Sometimes the same type of error could affect multiple workflows, and the steps for manual ACDC are identical.
Under this circumstance, it would be great if we can filter out these workflows by some criteria,
and apply ACDC with the same configuration for all of them.
The filtering criteria could be:
- error code
- which task the errors are in
- site where the error occurred
- time when the error occurred
- campaign to which the workflow belongs
- percentage of completion
- size of the workflow
for example, we could say:
- run ACDC without xrootd and splitting for all workflows in assistance-manual that failed at CERN sites with error 91009
- kill and clone for all workflows failed at TIFR that has < 90% statistics and < 1M events
- For a given failed task, if there is a necessary site which is drain (marked as red and bold letters in the console):
- Pre-select primary xrootd (don't touch the secondary xrootd at any step)
- If either
T2_CH_CERN
orT2_CH_CERN_HLT
is among the pre-selected sites, unselect them - It would be good to display a small message if console does this procedure in order to make it clear for new operators etc.

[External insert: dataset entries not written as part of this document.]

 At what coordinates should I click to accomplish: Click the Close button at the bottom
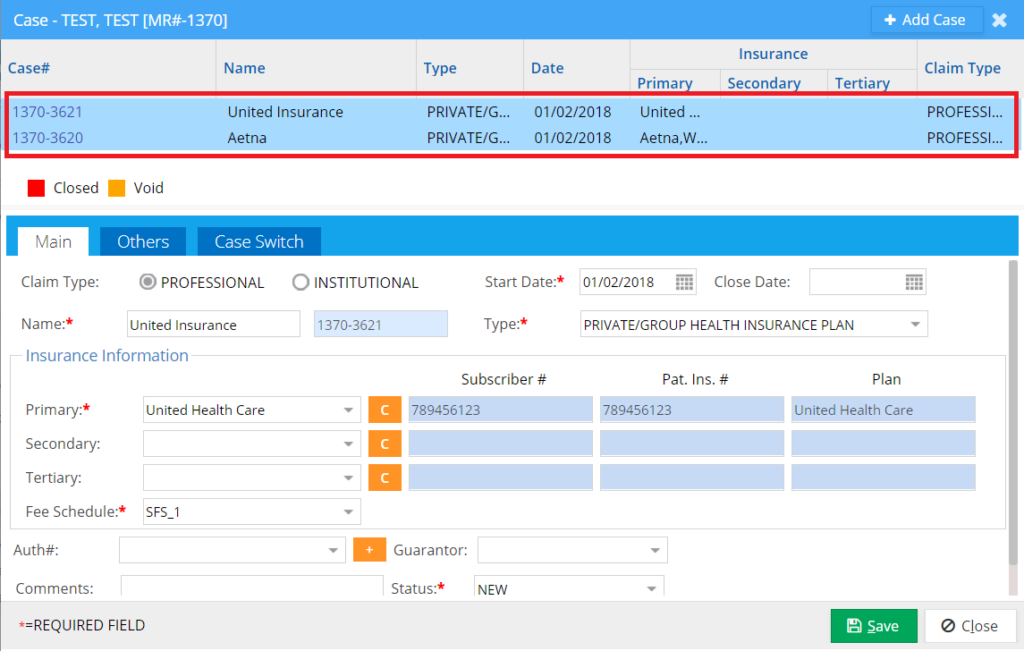969,625
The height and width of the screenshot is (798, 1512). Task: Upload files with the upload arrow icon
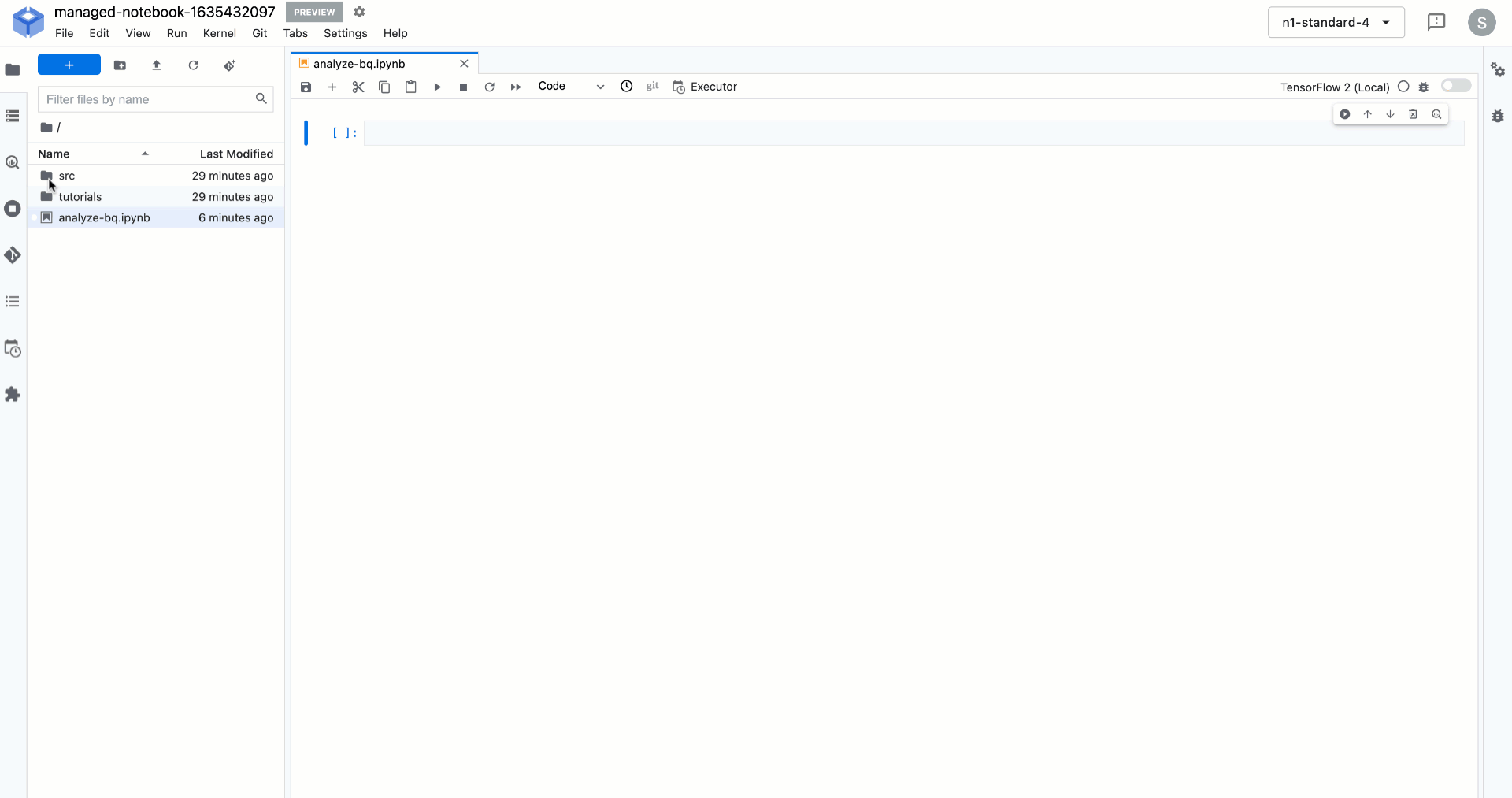click(157, 65)
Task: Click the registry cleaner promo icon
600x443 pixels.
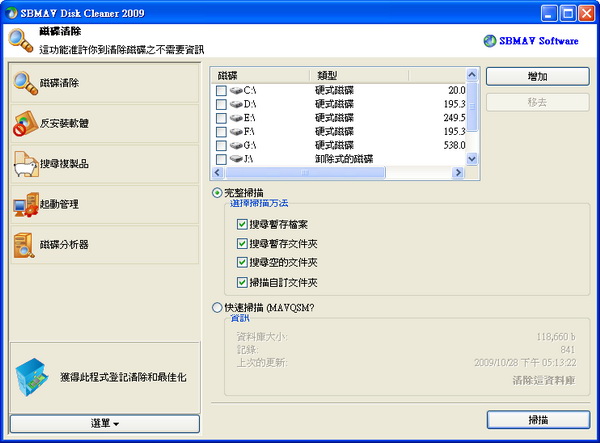Action: 31,377
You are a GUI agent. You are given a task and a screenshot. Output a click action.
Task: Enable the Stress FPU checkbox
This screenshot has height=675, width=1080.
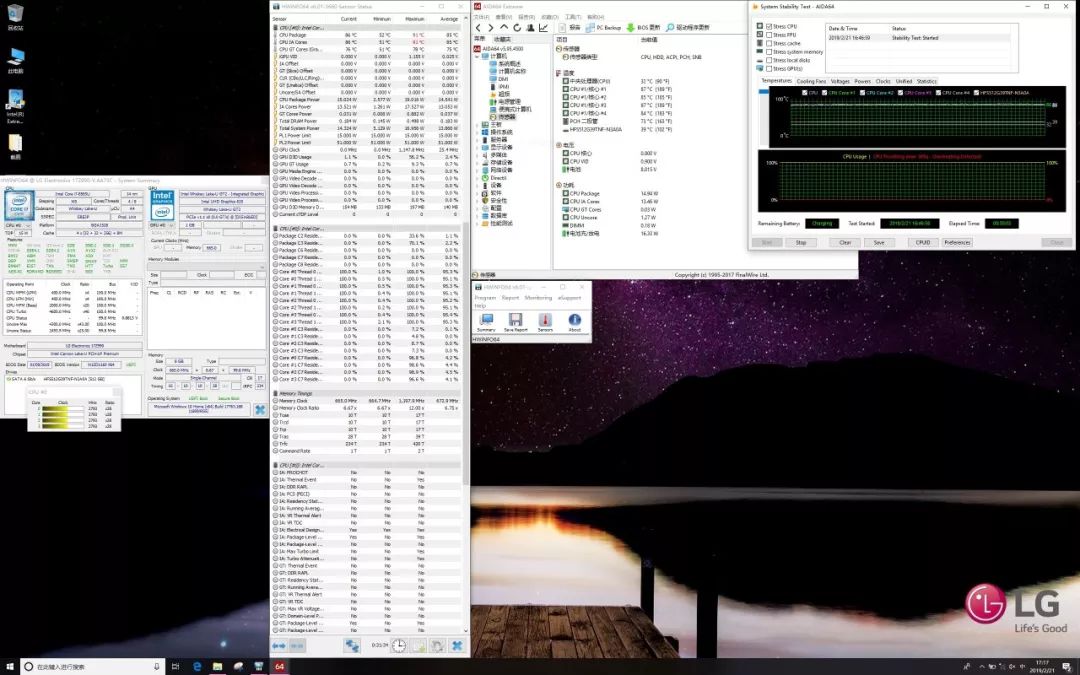[x=768, y=35]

It could be something like
There is a necessary site in drain, therefore enabling xrootd. Since xrootd is enabled, unselecting CERN and HLT since HLT cannot perform remote reads. We unselect CERN too, since jobs sent to CERN can be redirected to HLT internally
When sites go into drain, we have to manually reassign workflows to other sites. The rules for which sites to reassign the workflows to could be automated:
- for each site, designate 2-3 backup sites in order of priority, based on geological proximity, network connection, site capacity, etc.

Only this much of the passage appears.